Milchkönig Calisto Tanzi ist geständig

Der Ex-Parmalat-Chef gibt zu, 500 Millionen Euro aus dem Lebensmittelkonzern abgezweigt zu haben. Um Bilanzlöcher zu stopfen, ersann er zudem spektakuläre Scheingeschäfte - beispielsweise mit Kuba. Nun drohen ihm mehrere Jahre Gefängnis
aus Rom MICHAEL BRAUN

Als er am Wochenende verhaftet wurde, spielte Calisto Tanzi noch die verfolgte Unschuld. Bloß um die 500 Euro habe er in den letzten Jahren aus den Firmenkassen des ihm mehrheitlich gehörenden Lebensmittelkonzerns Parmalat abgezweigt, sagte er in einem Teilgeständnis. Schon einen Tag darauf wurden aus den 500 dann 500 Millionen Euro: Bei seiner ersten längeren Vernehmung durch die Staatsanwaltschaften Mailand und Parma gab der 65-jährige Tanzi zu, ziemlich tief in die Kassen seines Konzerns gelangt zu haben.

Das Geld habe dazu gedient, die hohen Verluste bei dem Tourismusunternehmen Parmatour auszugleichen. Parmatour jedoch gehört nicht zum Parmalat-Konzern, einer Aktiengesellschaft, die mehrheitlich von Tanzi gehalten wird, sondern ist direkter Familienbesitz der Tanzis. Die Umlenkung der Gelder war also schlicht Unterschlagung.

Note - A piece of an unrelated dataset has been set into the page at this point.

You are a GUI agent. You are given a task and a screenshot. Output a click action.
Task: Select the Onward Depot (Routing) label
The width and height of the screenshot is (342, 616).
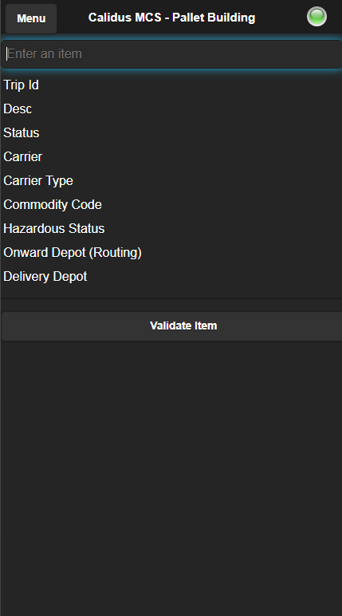(73, 253)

Aber auch das 500-Millionen-Geständnis allein vermag die Milliardenpleite der Parmalat nicht zu erklären - schließlich geht es um 10 bis 13 Milliarden Euro, die in der kreativen Buchführung des Konzerns verschwunden sind.

Aus den Vernehmungsprotokollen der engsten Tanzi-Mitarbeiter sickern Details durch, die deutlich machen, wie das Milchunternehmen mangelnden Markterfolg durch Erfindungsgabe zu ersetzen wusste. So wurde bloß auf dem Papier Milchpulver nach Kuba exportiert. Die - natürlich auch bloß auf Papier entstandenen - Gewinne dienten dazu, Bilanzlöcher zu stopfen. Weil das Tanzi und seinem Finanzchef Fausto Tonna so gut gefiel, stiegen die fiktiven Exportmengen nach Kuba rasant. Schließlich zog ein Mitarbeiter die Bremse. Seinen Chefs sagte er, die ganze Kiste beginne unglaubwürdig zu werden, die Kubaner seien mittlerweile "bis über die Haarspitzen mit Milchpulver eingedeckt".

Auch dieses Scheingeschäft bestätigte Tanzi im Verhör. Er übernahm die Verantwortung für die Konzernbetrügereien. Nur um das "Technische" hätten sich seine Mitarbeiter gekümmert. Er bestritt aber, Konten im Ausland zu besitzen.

Dennoch bleibt Tanzi in Haft, nicht nur wegen Flucht-, sondern auch wegen Verdunkelungsgefahr. Noch unmittelbar vor Weihnachten, als die ersten Verhöre von Parmalat-Mitarbeitern schon liefen, hatten der gerade geschasste Firmenchef und seine Mittäter die mit den Fälschungen Betrauten zur Vernichtung der Beweise aufgefordert. So berichtet ein Buchhalter, man habe ihm gesagt, er solle seinem Laptop ein paar kräftige Hammerschläge versetzen.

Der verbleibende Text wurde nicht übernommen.